Objectives:
(a) Using the excerpt on Federal Reserve tapering, answer each question on its own line:
(i) What title does the excerpt give Diane Swonk?
(ii) When was the Federal Reserve meeting whose comments are mentioned?
(iii) Which president originally tapped Jerome Powell, and in what year?
(b) Name every person mentioned by name in the excerpt on Federal Reserve tapering.

[start Excerpt]

However, many economists expect that the central bank will further tap the breaks on its quantitative easing. Based on comments released from the Federal Reserve’s meeting in early November, some policymakers pushed for a faster dialing back of asset purchases.
“They’re going to accelerate tapering in December, and it now looks like growth could easily cross 6% and could approach 7% in the fourth quarter,” Grant Thornton chief economist Diane Swonk told CNBC. “The economy is strong and hot. It’s not a bad thing. It’s a boom. You can’t escape it. The Fed has to adjust.”
“If they want to have any distance whatsoever between tapering and liftoff, they need to get it out of the way. It’s justified. We have a strong economy,” she predicted.
President Biden nominated Fed Chair Jerome Powell — who was originally tapped by President Donald Trump in 2018 — to a second term.

[end Excerpt]
[start Material shown]

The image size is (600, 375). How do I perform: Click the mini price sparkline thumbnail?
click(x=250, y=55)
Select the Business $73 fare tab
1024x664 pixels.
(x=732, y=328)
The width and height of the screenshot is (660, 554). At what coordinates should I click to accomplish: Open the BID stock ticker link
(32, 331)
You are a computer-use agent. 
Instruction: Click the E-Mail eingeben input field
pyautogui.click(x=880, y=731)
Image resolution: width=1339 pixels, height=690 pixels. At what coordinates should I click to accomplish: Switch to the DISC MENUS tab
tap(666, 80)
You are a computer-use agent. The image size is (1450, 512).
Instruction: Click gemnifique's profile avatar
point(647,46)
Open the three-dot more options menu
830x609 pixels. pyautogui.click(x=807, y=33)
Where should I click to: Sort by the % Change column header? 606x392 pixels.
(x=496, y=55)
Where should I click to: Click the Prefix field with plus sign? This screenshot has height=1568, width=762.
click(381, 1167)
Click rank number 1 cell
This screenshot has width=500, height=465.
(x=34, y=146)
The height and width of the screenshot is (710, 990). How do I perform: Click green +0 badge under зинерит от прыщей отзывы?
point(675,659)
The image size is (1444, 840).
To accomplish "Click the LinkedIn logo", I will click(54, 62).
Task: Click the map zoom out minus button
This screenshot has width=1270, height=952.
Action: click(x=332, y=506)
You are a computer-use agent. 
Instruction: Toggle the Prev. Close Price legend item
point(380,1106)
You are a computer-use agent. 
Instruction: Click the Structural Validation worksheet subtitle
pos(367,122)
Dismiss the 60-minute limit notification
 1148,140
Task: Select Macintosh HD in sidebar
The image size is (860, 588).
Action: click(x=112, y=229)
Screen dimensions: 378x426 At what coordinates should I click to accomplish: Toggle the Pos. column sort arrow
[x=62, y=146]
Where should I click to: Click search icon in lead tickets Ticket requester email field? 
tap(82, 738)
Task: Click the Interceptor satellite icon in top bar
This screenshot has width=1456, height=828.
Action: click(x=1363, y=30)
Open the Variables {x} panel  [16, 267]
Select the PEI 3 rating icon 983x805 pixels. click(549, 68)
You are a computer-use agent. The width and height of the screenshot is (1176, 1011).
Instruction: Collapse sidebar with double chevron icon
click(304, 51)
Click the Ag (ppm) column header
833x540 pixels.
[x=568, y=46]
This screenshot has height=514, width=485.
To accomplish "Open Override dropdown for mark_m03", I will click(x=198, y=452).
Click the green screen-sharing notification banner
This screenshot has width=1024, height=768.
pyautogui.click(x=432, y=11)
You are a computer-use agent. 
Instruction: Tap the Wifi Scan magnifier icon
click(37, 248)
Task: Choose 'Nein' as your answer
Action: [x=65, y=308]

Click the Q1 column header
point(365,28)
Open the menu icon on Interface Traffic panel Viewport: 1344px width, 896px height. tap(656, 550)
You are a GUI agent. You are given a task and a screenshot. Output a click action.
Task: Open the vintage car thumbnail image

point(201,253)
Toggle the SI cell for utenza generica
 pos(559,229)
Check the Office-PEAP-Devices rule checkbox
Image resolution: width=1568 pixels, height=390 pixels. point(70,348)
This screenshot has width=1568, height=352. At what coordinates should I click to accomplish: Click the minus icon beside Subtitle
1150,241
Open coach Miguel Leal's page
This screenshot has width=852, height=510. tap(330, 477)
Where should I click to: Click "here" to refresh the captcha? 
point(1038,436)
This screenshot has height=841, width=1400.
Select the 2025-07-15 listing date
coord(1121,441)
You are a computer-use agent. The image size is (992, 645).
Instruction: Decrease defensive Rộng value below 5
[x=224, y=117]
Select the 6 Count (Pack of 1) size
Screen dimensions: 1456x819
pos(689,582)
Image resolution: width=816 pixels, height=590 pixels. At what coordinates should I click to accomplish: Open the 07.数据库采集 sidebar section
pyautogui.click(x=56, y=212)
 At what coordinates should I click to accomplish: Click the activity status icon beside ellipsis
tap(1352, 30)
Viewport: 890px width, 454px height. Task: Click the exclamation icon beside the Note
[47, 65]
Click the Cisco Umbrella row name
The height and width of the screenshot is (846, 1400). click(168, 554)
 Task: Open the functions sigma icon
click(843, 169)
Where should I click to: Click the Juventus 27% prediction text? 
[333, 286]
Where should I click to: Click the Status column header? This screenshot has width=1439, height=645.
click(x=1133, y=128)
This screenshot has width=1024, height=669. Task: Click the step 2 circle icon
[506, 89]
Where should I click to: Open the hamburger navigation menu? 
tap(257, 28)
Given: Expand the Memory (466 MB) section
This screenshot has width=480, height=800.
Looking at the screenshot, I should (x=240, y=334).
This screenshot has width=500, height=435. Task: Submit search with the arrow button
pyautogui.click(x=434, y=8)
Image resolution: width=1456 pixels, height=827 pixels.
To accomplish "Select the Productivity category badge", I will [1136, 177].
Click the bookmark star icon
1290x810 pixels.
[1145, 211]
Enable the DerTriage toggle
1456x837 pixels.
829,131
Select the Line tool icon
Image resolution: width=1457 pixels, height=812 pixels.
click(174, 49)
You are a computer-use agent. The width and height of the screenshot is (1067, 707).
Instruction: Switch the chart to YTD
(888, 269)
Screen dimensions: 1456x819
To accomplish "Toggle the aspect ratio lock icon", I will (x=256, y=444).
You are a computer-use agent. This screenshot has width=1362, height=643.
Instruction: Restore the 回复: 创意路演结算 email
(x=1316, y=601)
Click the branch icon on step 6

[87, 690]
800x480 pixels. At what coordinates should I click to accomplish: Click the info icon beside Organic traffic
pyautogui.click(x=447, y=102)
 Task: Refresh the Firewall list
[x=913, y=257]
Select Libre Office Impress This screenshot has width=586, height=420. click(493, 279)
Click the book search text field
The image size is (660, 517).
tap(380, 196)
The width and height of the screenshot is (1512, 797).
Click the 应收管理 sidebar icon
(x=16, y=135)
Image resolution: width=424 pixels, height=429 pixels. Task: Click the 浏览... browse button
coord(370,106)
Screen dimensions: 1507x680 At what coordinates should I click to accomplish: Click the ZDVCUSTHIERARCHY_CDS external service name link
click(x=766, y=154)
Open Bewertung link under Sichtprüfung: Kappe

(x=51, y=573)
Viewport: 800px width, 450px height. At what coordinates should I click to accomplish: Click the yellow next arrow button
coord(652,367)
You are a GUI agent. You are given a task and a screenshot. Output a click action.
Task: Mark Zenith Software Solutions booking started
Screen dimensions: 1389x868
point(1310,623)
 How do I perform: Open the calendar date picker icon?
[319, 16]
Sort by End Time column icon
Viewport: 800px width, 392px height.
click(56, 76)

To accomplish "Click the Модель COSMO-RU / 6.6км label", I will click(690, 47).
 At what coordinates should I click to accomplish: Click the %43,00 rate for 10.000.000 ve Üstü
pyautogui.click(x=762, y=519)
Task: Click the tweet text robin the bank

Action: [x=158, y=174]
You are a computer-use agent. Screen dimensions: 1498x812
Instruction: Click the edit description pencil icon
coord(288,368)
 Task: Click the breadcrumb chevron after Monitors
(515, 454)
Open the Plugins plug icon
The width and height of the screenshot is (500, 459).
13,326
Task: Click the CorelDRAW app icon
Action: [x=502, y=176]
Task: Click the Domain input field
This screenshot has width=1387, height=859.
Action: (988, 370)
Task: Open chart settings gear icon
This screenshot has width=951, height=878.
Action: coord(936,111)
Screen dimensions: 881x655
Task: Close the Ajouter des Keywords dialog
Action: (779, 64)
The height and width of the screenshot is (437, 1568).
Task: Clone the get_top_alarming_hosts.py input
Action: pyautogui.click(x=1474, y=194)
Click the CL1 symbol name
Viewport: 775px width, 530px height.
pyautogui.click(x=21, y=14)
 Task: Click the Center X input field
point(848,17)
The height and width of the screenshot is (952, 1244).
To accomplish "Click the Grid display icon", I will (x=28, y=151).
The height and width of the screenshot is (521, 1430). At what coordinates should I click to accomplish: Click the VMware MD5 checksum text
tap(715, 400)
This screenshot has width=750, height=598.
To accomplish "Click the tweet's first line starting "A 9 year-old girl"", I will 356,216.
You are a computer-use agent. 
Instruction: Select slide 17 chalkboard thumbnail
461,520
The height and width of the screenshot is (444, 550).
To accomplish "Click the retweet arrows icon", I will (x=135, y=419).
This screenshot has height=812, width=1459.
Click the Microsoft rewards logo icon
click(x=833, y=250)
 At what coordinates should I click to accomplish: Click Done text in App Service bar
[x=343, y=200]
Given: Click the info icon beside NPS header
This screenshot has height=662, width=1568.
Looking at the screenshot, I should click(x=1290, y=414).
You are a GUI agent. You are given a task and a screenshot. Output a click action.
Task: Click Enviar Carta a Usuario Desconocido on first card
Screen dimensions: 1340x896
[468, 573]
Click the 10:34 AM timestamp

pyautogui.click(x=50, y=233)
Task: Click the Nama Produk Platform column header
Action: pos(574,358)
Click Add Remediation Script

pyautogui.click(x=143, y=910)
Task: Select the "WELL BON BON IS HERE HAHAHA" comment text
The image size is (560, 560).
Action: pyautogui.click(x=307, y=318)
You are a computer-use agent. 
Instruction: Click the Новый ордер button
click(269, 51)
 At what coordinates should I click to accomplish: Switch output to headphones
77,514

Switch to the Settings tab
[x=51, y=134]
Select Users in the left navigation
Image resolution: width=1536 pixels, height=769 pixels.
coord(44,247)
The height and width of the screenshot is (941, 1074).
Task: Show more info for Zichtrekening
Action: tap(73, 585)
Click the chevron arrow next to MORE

[end Material shown]

Task answers:
(a)
(i) Grant Thornton chief economist
(ii) Early November
(iii) President Donald Trump, in 2018

(b)
Diane Swonk
Biden
Jerome Powell
Donald Trump